ICL手術で後悔しないための3つのポイント

ICL手術で後悔しないためのポイント

ICL手術を行うにあたって、トラブルが起きた場合の注意点の把握や、万が一の状況に備えた具体的な対策が重要です。これらのポイントを理解し、適切に準備することで、手術後の視力矯正難民になるリスクを最小限に抑えられるでしょう。

ここでは、ICL手術で後悔や失敗を避けるための3つのポイントを紹介します。

①信頼できる医療機関を選ぶ

ICL手術は屈折異常の矯正手術の一つで、眼内に小さなレンズを埋め込むことにより視力を改善します。ICL手術は、専門的な技術を持つ医師にしか執刀できません。

実績豊富なクリニックを選び、インストラクターから訓練を受けた信頼できる医師によるカウンセリングを受けることで、安心して手術を受けられます。また、手術後のアフターケアも非常に重要な要素です。

②ICL手術のリスクとメリット・デメリットを理解しておく

ICL手術には、メリットだけでなくデメリットやリスクも存在します。これらを理解し、自分自身のライフスタイルや価値観に合うかどうかを検討することが重要です。

③医師の指示に従ってアフターケアを徹底する

ICL手術後のアフターケアは、視力を長期的に維持する上で非常に重要です。術後のケアは医師の指示に従い、日常生活での注意点を守りましょう。これにより術後の回復を促進し、合併症を予防できます。

ICLに関するよくある質問

手術にかかる時間はどのくらい?

ICL手術は、両眼で20~30分程度で終わる手術です。経過観察が必要ですが、日帰りでの手術が可能となっています。

手術できない人はいる?

ICL手術は、18歳未満、眼疾患がある、妊娠中や授乳中など、手術の対象外となるケースがあります。

手術後はどれくらいで日常生活に完全復帰できる?

ICL手術後の回復には個人差がありますが、多くの場合、手術後1週間程度で日常生活に戻れます。ただし、視力が完全に安定するまでには、約1ヶ月かかることもあります。

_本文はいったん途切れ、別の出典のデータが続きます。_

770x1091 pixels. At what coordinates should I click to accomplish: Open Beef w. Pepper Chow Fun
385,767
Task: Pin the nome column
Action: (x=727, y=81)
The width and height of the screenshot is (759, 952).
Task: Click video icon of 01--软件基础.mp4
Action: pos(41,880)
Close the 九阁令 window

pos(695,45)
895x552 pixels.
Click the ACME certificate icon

まとめ:メリットだけでなくデメリットやリスクも理解してからICL手術を受けるか判断しよう

ICLを受ける前に知っておくべきデメリットやリスク

ICL手術は、メガネやコンタクトレンズからの解放というメリットがありますが、手術固有のリスクも伴います。また、すべての人に適した治療法ではないという点を理解することが重要です。

ICL手術を受けるか否かの判断をする前に、この記事でデメリットとメリットを十分理解しておきましょう。